The Spatial References Research Group addresses two key themes of relevance to the URPP language and space. The first of these themes is methodological, and concerned with the development of methods to extract spatial information from text. Central to this theme is automatic named entity recognition, that is to say the identification and spatial grounding of references to specific locations in language. In particular, we are interested in the analysis of texts that are rich in spatial information and provide fine-grained toponym information. The Text+Berg corpus is an example of such a text where mountaineering reports specify fine details of positional and directional information and give descriptions of the relevant landmarks. Our research focuses on methods for automatic recognition and analysis of different types of toponyms (natural entities: e.g. mountains, glaciers, lakes; and man-made entities: e.g. cabins, dams, towers). The analysis consists of recognition, classification, building co-reference chains and grounding. It also includes disambiguation of geo/non-geo ambiguities (e.g. Mönch as mountain name or as monk) and geo/geo ambiguities (e.g. there are more than a dozen mountains in Switzerland called Schwarzhorn). Recent approaches to this problem focus on the use of machine learning and investigating statistical and hybrid perspectives. To date, these have concentrated on corpora for which annotations are already available, often in the form of Wikipedia, Twitter and so on where georeferenced metadata associated with unstructured texts exist. However, we argue that there is a pressing need to develop methods on more representative corpora, written in more traditional ways. We have therefore developed initiatives to manually annotate corpora for training and evaluation of such systems, focussing specifically on texts rich in spatial information such as the Text+Berg corpus.
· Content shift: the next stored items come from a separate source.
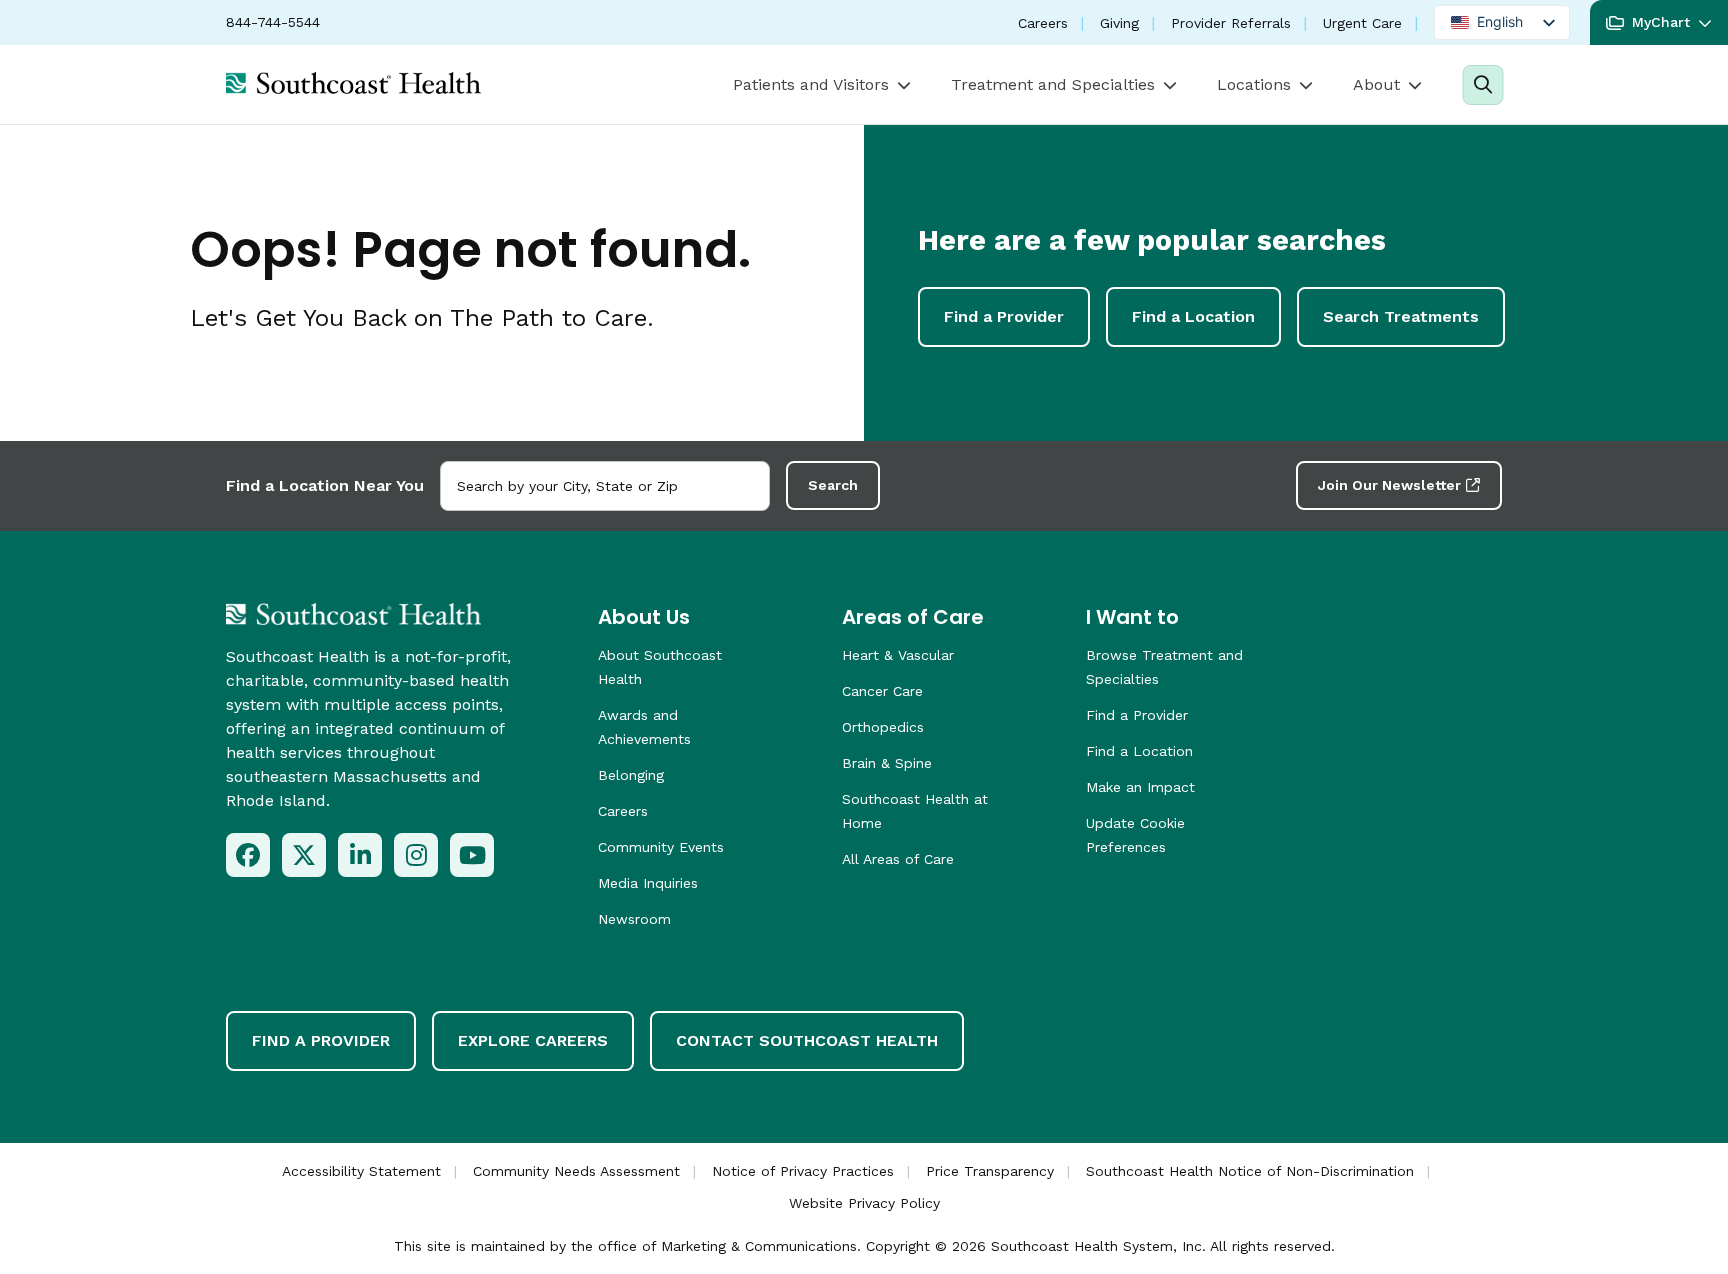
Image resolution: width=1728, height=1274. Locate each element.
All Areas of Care (898, 859)
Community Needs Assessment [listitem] (576, 1171)
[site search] (1482, 85)
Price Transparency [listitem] (990, 1171)
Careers (1043, 23)
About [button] (1376, 84)
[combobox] (605, 486)
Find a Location (1193, 316)
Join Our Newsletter (1389, 485)
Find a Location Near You (325, 485)
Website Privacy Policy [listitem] (864, 1203)
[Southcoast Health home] (353, 83)
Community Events (661, 847)
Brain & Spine (887, 763)
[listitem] (248, 855)
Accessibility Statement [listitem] (361, 1171)
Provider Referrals (1231, 23)
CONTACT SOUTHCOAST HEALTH (807, 1040)
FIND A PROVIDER (321, 1040)
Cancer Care (882, 691)
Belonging (631, 775)
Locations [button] (1254, 84)
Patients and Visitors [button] (811, 84)
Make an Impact (1140, 787)
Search (833, 485)
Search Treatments (1401, 316)
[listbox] (1502, 22)
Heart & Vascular (898, 655)
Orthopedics (883, 727)
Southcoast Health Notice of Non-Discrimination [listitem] (1250, 1171)
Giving (1119, 23)
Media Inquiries (648, 883)
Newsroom (634, 919)
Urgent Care (1362, 23)
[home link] (353, 614)
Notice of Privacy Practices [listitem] (803, 1171)
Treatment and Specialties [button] (1053, 84)
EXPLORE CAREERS (533, 1040)
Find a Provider (1004, 316)
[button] (1659, 22)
The second theme relates to using spatially-rich texts as ways of understanding culture. Ekaterina Egorova’s PhD thesis was one example of such work, with a focus on particular sorts of spatial language (for example fictive motion) in a particular genre of texts (mountaineering narratives). Manuel Bär’s recently commenced PhD takes a different perspective, and is exploring the potential of gamification to collect rich texts describing landscape in situ. As such it addresses both a need to develop methods suitable for targeted collection of natural language, and gives us rich material with which to explore spatial references related to perception. By integrating methodological advances such as those described above, we can focus on an object of study (e.g. mountains and cultural understandings thereof or descriptions of space as produced in postcards) and use linguistically informed methods to analyze corpora containing spatially referenced descriptions. Thus, we will gain insights into the influence of language on human-landscape relations by examining the way landscape is described in oral and written sources and the meanings attached to it. Studying the way we talk about landscape provides valuable clues regarding its meaning and the role of cultural practices, and has direct relevance to decision-making processes.